Jak mówił europoseł Konfederacji: – Ja się wstrzymałem przy całości, ze względu na Tarczę Wschód właśnie, bo na tym nam zależy. Natomiast tam były bardzo niekorzystne, niebezpieczne elementy, które jeżeli zostaną przełożone na prawo, to będą dla Polski szkodliwe, czyli centralizacja polityki obronnej w ramach UE.
– UE jest organizmem w dużym stopniu dysfunkcyjnym.

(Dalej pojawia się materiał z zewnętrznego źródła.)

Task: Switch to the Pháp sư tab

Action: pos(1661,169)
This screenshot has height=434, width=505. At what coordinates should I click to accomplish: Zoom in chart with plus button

Ja nie chcę, żeby UE zajmowała się obronnością. Mnie cieszy to, że jest mowa o tym, żeby państwa europejskie się zbroiły, natomiast ostatecznie […] to my sami jesteśmy odpowiedzialni za nasze bezpieczeństwo. […] Nie oddawałbym broń Boże tym nieudacznikom z Brukseli, na czele z von der Leyen, decyzyjności ws. bezpieczeństwa Polski – stwierdził.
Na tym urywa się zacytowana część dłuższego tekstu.